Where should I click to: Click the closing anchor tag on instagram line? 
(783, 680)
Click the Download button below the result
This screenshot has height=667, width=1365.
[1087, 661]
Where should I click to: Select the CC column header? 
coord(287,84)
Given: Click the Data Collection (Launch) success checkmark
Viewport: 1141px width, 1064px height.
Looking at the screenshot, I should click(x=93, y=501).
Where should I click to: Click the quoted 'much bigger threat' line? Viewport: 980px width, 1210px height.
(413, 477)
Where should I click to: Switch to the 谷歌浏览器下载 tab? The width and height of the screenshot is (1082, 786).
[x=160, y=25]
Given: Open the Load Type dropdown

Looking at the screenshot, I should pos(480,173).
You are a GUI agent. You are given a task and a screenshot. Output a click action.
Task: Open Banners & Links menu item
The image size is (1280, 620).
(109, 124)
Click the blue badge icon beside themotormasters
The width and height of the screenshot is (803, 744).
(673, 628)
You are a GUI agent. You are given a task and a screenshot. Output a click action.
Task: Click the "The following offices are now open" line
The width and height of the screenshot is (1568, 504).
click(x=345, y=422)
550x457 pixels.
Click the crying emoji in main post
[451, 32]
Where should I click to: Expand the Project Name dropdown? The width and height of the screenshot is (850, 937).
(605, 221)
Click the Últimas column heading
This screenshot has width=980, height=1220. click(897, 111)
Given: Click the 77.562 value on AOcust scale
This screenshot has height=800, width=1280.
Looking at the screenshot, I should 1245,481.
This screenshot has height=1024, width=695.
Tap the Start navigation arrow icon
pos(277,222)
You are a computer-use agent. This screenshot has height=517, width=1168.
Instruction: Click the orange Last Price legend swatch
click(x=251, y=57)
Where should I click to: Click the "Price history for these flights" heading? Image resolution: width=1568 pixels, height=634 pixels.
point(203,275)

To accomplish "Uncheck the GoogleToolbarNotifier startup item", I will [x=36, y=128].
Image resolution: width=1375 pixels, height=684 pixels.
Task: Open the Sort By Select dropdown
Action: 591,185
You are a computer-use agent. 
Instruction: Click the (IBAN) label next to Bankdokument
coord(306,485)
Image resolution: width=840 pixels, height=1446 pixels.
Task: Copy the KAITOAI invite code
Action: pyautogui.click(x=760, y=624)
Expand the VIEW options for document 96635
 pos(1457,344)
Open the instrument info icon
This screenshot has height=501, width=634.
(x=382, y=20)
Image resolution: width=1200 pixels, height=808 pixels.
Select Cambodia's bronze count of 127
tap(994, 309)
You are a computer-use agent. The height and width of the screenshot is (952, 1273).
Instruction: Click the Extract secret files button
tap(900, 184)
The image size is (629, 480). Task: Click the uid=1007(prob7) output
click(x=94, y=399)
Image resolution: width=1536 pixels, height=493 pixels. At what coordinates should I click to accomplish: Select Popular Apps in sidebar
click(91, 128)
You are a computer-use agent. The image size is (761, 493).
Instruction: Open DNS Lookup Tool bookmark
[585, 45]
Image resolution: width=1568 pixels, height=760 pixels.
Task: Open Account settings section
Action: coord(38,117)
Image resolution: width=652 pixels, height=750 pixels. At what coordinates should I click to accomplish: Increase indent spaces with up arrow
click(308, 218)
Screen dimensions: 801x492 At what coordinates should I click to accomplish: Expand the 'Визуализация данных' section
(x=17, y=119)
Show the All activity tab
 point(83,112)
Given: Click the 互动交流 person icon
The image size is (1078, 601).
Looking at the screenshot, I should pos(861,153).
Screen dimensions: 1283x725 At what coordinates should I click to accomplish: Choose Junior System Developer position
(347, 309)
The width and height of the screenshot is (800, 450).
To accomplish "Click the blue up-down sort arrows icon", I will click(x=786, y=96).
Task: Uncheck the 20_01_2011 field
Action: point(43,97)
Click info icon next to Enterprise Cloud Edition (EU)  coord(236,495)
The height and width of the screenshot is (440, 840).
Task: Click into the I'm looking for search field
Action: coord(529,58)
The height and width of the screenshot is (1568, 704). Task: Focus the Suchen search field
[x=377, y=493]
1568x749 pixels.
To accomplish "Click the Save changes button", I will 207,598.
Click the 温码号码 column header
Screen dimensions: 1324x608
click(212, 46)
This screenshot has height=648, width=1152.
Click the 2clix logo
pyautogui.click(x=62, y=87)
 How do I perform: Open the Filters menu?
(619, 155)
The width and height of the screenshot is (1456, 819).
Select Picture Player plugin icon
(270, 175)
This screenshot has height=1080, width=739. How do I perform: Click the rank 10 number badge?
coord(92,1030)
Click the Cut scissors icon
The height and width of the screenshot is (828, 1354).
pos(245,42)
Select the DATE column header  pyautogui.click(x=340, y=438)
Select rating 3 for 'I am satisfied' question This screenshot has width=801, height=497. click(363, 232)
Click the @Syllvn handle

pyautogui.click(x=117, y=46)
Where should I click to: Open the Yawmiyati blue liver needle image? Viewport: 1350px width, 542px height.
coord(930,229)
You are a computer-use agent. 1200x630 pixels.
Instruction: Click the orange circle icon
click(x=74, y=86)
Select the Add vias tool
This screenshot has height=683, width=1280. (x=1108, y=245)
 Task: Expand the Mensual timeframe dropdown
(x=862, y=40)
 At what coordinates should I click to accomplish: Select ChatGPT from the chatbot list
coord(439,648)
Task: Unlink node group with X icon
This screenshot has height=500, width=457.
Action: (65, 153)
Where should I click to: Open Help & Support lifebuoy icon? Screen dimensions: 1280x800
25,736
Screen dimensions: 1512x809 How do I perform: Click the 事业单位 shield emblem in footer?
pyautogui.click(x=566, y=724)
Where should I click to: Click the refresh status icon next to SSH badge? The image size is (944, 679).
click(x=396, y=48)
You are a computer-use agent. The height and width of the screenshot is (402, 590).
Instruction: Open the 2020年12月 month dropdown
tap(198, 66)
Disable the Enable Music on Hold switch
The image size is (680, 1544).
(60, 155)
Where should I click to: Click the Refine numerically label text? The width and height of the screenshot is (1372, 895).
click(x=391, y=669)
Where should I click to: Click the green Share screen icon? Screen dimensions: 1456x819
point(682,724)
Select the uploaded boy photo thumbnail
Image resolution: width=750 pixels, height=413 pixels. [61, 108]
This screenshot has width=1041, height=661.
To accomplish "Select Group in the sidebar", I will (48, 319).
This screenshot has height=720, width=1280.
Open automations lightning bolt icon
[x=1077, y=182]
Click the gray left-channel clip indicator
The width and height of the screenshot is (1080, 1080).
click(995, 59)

**WHAT THE EXERCISE ASKS**: Your reply should consist of the records, copied exactly.

**RESPONSE FOR THIS EXERCISE**:
Where should I click to: Click the closing anchor tag on instagram line? 
(783, 680)
Click the Download button below the result
This screenshot has height=667, width=1365.
[1087, 661]
Where should I click to: Select the CC column header? 
coord(287,84)
Given: Click the Data Collection (Launch) success checkmark
Viewport: 1141px width, 1064px height.
Looking at the screenshot, I should click(x=93, y=501).
Where should I click to: Click the quoted 'much bigger threat' line? Viewport: 980px width, 1210px height.
(413, 477)
Where should I click to: Switch to the 谷歌浏览器下载 tab? The width and height of the screenshot is (1082, 786).
[x=160, y=25]
Given: Open the Load Type dropdown

Looking at the screenshot, I should pos(480,173).
You are a GUI agent. You are given a task and a screenshot. Output a click action.
Task: Open Banners & Links menu item
The image size is (1280, 620).
(109, 124)
Click the blue badge icon beside themotormasters
The width and height of the screenshot is (803, 744).
(673, 628)
You are a GUI agent. You are given a task and a screenshot. Output a click action.
Task: Click the "The following offices are now open" line
The width and height of the screenshot is (1568, 504).
click(x=345, y=422)
550x457 pixels.
Click the crying emoji in main post
[451, 32]
Where should I click to: Expand the Project Name dropdown? The width and height of the screenshot is (850, 937).
(605, 221)
Click the Últimas column heading
This screenshot has width=980, height=1220. click(897, 111)
Given: Click the 77.562 value on AOcust scale
This screenshot has height=800, width=1280.
Looking at the screenshot, I should 1245,481.
This screenshot has height=1024, width=695.
Tap the Start navigation arrow icon
pos(277,222)
You are a computer-use agent. This screenshot has height=517, width=1168.
Instruction: Click the orange Last Price legend swatch
click(x=251, y=57)
Where should I click to: Click the "Price history for these flights" heading? Image resolution: width=1568 pixels, height=634 pixels.
point(203,275)

To accomplish "Uncheck the GoogleToolbarNotifier startup item", I will [x=36, y=128].
Image resolution: width=1375 pixels, height=684 pixels.
Task: Open the Sort By Select dropdown
Action: 591,185
You are a computer-use agent. 
Instruction: Click the (IBAN) label next to Bankdokument
coord(306,485)
Image resolution: width=840 pixels, height=1446 pixels.
Task: Copy the KAITOAI invite code
Action: pyautogui.click(x=760, y=624)
Expand the VIEW options for document 96635
 pos(1457,344)
Open the instrument info icon
This screenshot has height=501, width=634.
(x=382, y=20)
Image resolution: width=1200 pixels, height=808 pixels.
Select Cambodia's bronze count of 127
tap(994, 309)
You are a computer-use agent. The height and width of the screenshot is (952, 1273).
Instruction: Click the Extract secret files button
tap(900, 184)
The image size is (629, 480). Task: Click the uid=1007(prob7) output
click(x=94, y=399)
Image resolution: width=1536 pixels, height=493 pixels. At what coordinates should I click to accomplish: Select Popular Apps in sidebar
click(91, 128)
You are a computer-use agent. The image size is (761, 493).
Instruction: Open DNS Lookup Tool bookmark
[585, 45]
Image resolution: width=1568 pixels, height=760 pixels.
Task: Open Account settings section
Action: coord(38,117)
Image resolution: width=652 pixels, height=750 pixels. At what coordinates should I click to accomplish: Increase indent spaces with up arrow
click(308, 218)
Screen dimensions: 801x492 At what coordinates should I click to accomplish: Expand the 'Визуализация данных' section
(x=17, y=119)
Show the All activity tab
 point(83,112)
Given: Click the 互动交流 person icon
The image size is (1078, 601).
Looking at the screenshot, I should pos(861,153).
Screen dimensions: 1283x725 At what coordinates should I click to accomplish: Choose Junior System Developer position
(347, 309)
The width and height of the screenshot is (800, 450).
To accomplish "Click the blue up-down sort arrows icon", I will click(x=786, y=96).
Task: Uncheck the 20_01_2011 field
Action: point(43,97)
Click info icon next to Enterprise Cloud Edition (EU)  coord(236,495)
The height and width of the screenshot is (440, 840).
Task: Click into the I'm looking for search field
Action: coord(529,58)
The height and width of the screenshot is (1568, 704). Task: Focus the Suchen search field
[x=377, y=493]
1568x749 pixels.
To accomplish "Click the Save changes button", I will 207,598.
Click the 温码号码 column header
Screen dimensions: 1324x608
click(212, 46)
This screenshot has height=648, width=1152.
Click the 2clix logo
pyautogui.click(x=62, y=87)
 How do I perform: Open the Filters menu?
(619, 155)
The width and height of the screenshot is (1456, 819).
Select Picture Player plugin icon
(270, 175)
This screenshot has height=1080, width=739. How do I perform: Click the rank 10 number badge?
coord(92,1030)
Click the Cut scissors icon
The height and width of the screenshot is (828, 1354).
pos(245,42)
Select the DATE column header  pyautogui.click(x=340, y=438)
Select rating 3 for 'I am satisfied' question This screenshot has width=801, height=497. click(363, 232)
Click the @Syllvn handle

pyautogui.click(x=117, y=46)
Where should I click to: Open the Yawmiyati blue liver needle image? Viewport: 1350px width, 542px height.
coord(930,229)
You are a computer-use agent. 1200x630 pixels.
Instruction: Click the orange circle icon
click(x=74, y=86)
Select the Add vias tool
This screenshot has height=683, width=1280. (x=1108, y=245)
 Task: Expand the Mensual timeframe dropdown
(x=862, y=40)
 At what coordinates should I click to accomplish: Select ChatGPT from the chatbot list
coord(439,648)
Task: Unlink node group with X icon
This screenshot has height=500, width=457.
Action: (65, 153)
Where should I click to: Open Help & Support lifebuoy icon? Screen dimensions: 1280x800
25,736
Screen dimensions: 1512x809 How do I perform: Click the 事业单位 shield emblem in footer?
pyautogui.click(x=566, y=724)
Where should I click to: Click the refresh status icon next to SSH badge? The image size is (944, 679).
click(x=396, y=48)
You are a computer-use agent. The height and width of the screenshot is (402, 590).
Instruction: Open the 2020年12月 month dropdown
tap(198, 66)
Disable the Enable Music on Hold switch
The image size is (680, 1544).
(60, 155)
Where should I click to: Click the Refine numerically label text? The width and height of the screenshot is (1372, 895).
click(x=391, y=669)
Where should I click to: Click the green Share screen icon? Screen dimensions: 1456x819
point(682,724)
Select the uploaded boy photo thumbnail
Image resolution: width=750 pixels, height=413 pixels. [61, 108]
This screenshot has width=1041, height=661.
To accomplish "Select Group in the sidebar", I will (48, 319).
This screenshot has height=720, width=1280.
Open automations lightning bolt icon
[x=1077, y=182]
Click the gray left-channel clip indicator
The width and height of the screenshot is (1080, 1080).
click(995, 59)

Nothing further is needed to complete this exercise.